### Exercise
No record may be left out; print them all verbatim.

### Source records
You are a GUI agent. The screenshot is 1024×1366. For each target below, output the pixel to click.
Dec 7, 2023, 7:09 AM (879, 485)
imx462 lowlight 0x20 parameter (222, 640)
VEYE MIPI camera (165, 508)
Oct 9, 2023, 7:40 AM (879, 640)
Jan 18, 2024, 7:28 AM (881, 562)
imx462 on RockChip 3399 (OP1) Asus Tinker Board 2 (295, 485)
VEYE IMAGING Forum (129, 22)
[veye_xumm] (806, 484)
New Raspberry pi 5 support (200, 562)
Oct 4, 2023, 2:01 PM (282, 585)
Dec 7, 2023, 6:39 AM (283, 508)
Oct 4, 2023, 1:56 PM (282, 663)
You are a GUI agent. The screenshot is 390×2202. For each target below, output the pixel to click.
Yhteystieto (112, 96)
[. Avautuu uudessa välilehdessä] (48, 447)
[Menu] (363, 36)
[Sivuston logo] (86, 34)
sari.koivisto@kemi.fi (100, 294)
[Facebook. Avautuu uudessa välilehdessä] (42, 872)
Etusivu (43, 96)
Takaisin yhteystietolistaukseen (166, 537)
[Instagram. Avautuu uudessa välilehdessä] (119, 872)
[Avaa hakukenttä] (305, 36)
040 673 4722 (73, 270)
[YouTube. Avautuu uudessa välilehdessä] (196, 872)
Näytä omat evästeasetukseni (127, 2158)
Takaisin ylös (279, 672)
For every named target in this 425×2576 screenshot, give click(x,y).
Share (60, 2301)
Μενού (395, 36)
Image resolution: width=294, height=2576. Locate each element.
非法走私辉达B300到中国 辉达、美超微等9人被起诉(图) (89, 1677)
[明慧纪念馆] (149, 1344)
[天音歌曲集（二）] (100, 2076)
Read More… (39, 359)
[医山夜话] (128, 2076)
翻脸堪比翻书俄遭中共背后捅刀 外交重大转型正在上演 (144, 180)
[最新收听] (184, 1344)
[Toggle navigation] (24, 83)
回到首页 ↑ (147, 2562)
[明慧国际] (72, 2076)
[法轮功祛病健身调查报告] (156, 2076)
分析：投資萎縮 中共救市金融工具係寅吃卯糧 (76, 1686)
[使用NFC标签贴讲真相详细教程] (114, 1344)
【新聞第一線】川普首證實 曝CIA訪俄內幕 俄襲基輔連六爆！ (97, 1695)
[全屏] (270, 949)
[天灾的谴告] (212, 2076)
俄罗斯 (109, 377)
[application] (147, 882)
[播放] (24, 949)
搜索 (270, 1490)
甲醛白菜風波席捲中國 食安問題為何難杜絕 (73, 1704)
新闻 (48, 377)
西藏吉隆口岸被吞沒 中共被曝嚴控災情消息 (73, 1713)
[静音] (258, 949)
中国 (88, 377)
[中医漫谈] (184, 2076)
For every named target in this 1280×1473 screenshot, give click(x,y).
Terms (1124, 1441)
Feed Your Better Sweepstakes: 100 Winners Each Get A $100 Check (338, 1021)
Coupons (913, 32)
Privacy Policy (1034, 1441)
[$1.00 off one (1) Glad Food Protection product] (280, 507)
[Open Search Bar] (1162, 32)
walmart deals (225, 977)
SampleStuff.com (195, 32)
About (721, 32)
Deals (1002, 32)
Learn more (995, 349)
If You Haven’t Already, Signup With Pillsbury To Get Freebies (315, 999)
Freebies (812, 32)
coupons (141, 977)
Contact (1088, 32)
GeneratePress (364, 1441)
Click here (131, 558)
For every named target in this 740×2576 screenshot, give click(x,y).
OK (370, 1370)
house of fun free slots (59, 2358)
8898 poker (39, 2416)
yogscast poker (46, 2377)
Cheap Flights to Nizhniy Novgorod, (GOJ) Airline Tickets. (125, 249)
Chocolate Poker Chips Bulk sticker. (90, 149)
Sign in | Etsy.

### The completed task
You are a GUI agent. The screenshot is 1024×1366. For each target below, output the pixel to click.
Dec 7, 2023, 7:09 AM (879, 485)
imx462 lowlight 0x20 parameter (222, 640)
VEYE MIPI camera (165, 508)
Oct 9, 2023, 7:40 AM (879, 640)
Jan 18, 2024, 7:28 AM (881, 562)
imx462 on RockChip 3399 (OP1) Asus Tinker Board 2 (295, 485)
VEYE IMAGING Forum (129, 22)
[veye_xumm] (806, 484)
New Raspberry pi 5 support (200, 562)
Oct 4, 2023, 2:01 PM (282, 585)
Dec 7, 2023, 6:39 AM (283, 508)
Oct 4, 2023, 1:56 PM (282, 663)
You are a GUI agent. The screenshot is 390×2202. For each target below, output the pixel to click.
Yhteystieto (112, 96)
[. Avautuu uudessa välilehdessä] (48, 447)
[Menu] (363, 36)
[Sivuston logo] (86, 34)
sari.koivisto@kemi.fi (100, 294)
[Facebook. Avautuu uudessa välilehdessä] (42, 872)
Etusivu (43, 96)
Takaisin yhteystietolistaukseen (166, 537)
[Instagram. Avautuu uudessa välilehdessä] (119, 872)
[Avaa hakukenttä] (305, 36)
040 673 4722 (73, 270)
[YouTube. Avautuu uudessa välilehdessä] (196, 872)
Näytä omat evästeasetukseni (127, 2158)
Takaisin ylös (279, 672)
For every named target in this 425×2576 screenshot, give click(x,y).
Share (60, 2301)
Μενού (395, 36)
Image resolution: width=294, height=2576. Locate each element.
非法走私辉达B300到中国 辉达、美超微等9人被起诉(图) (89, 1677)
[明慧纪念馆] (149, 1344)
[天音歌曲集（二）] (100, 2076)
Read More… (39, 359)
[医山夜话] (128, 2076)
翻脸堪比翻书俄遭中共背后捅刀 外交重大转型正在上演 (144, 180)
[最新收听] (184, 1344)
[Toggle navigation] (24, 83)
回到首页 ↑ (147, 2562)
[明慧国际] (72, 2076)
[法轮功祛病健身调查报告] (156, 2076)
分析：投資萎縮 中共救市金融工具係寅吃卯糧 (76, 1686)
[使用NFC标签贴讲真相详细教程] (114, 1344)
【新聞第一線】川普首證實 曝CIA訪俄內幕 俄襲基輔連六爆！ (97, 1695)
[全屏] (270, 949)
[天灾的谴告] (212, 2076)
俄罗斯 (109, 377)
[application] (147, 882)
[播放] (24, 949)
搜索 (270, 1490)
甲醛白菜風波席捲中國 食安問題為何難杜絕 (73, 1704)
新闻 (48, 377)
西藏吉隆口岸被吞沒 中共被曝嚴控災情消息 (73, 1713)
[静音] (258, 949)
中国 (88, 377)
[中医漫谈] (184, 2076)
For every named target in this 1280×1473 screenshot, give click(x,y).
Terms (1124, 1441)
Feed Your Better Sweepstakes: 100 Winners Each Get A $100 Check (338, 1021)
Coupons (913, 32)
Privacy Policy (1034, 1441)
[$1.00 off one (1) Glad Food Protection product] (280, 507)
[Open Search Bar] (1162, 32)
walmart deals (225, 977)
SampleStuff.com (195, 32)
About (721, 32)
Deals (1002, 32)
Learn more (995, 349)
If You Haven’t Already, Signup With Pillsbury To Get Freebies (315, 999)
Freebies (812, 32)
coupons (141, 977)
Contact (1088, 32)
GeneratePress (364, 1441)
Click here (131, 558)
For every named target in this 740×2576 screenshot, give click(x,y).
OK (370, 1370)
house of fun free slots (59, 2358)
8898 poker (39, 2416)
yogscast poker (46, 2377)
Cheap Flights to Nizhniy Novgorod, (GOJ) Airline Tickets. (125, 249)
Chocolate Poker Chips Bulk sticker. (90, 149)
Sign in | Etsy.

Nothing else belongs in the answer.